= EXERCISE OBJECTIVE =
In the records that follow, the lines from the one containing "The height and width of the screenshot is (580, 929)." to the one containing "Image resolution: width=1568", inclusive, are to be given again exactly.

*** Opening DATA PROVIDED ***

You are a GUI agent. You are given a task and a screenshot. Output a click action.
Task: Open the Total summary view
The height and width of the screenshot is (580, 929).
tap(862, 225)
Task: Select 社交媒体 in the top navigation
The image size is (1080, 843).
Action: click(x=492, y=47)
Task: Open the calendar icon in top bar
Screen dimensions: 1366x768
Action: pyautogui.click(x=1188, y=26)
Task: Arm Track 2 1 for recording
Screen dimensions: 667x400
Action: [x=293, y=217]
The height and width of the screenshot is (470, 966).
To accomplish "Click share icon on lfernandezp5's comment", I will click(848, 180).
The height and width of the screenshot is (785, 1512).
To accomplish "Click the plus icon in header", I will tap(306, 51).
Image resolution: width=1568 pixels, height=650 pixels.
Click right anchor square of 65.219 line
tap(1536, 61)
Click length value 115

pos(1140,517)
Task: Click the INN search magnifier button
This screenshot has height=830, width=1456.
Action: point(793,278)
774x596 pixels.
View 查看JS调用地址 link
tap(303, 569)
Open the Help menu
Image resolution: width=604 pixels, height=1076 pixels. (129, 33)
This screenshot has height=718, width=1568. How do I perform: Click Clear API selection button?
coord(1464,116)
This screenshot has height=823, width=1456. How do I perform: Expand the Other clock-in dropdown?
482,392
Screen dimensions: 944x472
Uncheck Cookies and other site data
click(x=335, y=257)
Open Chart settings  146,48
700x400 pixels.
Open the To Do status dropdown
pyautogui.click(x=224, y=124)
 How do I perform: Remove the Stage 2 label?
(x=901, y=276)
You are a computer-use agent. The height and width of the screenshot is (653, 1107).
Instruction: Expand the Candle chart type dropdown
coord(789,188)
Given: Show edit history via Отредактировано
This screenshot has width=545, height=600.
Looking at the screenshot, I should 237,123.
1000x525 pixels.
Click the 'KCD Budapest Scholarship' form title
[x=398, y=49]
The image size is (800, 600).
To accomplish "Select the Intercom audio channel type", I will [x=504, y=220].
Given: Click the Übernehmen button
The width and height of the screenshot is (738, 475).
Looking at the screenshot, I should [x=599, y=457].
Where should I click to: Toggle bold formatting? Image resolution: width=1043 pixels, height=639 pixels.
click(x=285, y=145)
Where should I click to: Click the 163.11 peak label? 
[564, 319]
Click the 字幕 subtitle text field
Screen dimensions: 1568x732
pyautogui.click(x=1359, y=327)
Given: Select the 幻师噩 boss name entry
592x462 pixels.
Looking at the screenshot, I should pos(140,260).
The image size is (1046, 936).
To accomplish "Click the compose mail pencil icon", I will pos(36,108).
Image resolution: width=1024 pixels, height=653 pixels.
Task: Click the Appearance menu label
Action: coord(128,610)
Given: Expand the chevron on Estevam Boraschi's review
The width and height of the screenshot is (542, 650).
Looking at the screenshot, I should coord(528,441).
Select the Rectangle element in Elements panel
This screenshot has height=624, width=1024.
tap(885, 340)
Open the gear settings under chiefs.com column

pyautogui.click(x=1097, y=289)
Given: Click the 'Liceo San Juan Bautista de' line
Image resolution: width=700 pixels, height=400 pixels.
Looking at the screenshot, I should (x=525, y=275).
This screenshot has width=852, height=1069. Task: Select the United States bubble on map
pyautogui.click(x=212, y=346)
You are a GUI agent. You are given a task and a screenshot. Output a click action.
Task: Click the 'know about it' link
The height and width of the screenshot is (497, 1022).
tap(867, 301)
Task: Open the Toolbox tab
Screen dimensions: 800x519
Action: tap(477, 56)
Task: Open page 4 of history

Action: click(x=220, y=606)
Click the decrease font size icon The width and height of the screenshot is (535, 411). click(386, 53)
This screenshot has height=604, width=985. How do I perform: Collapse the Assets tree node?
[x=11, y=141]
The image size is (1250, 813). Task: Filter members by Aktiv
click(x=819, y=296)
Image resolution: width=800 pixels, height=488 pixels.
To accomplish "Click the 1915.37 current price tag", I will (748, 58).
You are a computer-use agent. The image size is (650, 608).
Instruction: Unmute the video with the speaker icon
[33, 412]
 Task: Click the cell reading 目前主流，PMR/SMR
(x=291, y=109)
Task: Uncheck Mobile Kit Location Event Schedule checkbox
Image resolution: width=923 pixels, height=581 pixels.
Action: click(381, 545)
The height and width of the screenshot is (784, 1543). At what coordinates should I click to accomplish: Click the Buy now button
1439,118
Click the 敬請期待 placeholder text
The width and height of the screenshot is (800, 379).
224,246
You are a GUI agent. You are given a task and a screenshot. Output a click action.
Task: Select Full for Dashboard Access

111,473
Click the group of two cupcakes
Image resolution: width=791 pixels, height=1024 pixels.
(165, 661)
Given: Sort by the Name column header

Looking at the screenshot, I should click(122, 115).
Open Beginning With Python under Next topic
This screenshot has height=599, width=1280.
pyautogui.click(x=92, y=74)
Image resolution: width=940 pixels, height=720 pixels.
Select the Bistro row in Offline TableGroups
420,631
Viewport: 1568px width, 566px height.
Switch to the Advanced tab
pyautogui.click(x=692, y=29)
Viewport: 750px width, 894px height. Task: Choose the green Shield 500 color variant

*** Closing DATA PROVIDED ***

= RESULT OF THIS EXERCISE =
The height and width of the screenshot is (580, 929).
tap(862, 225)
Task: Select 社交媒体 in the top navigation
The image size is (1080, 843).
Action: click(x=492, y=47)
Task: Open the calendar icon in top bar
Screen dimensions: 1366x768
Action: pyautogui.click(x=1188, y=26)
Task: Arm Track 2 1 for recording
Screen dimensions: 667x400
Action: [x=293, y=217]
The height and width of the screenshot is (470, 966).
To accomplish "Click share icon on lfernandezp5's comment", I will click(848, 180).
The height and width of the screenshot is (785, 1512).
To accomplish "Click the plus icon in header", I will tap(306, 51).
Image resolution: width=1568 pixels, height=650 pixels.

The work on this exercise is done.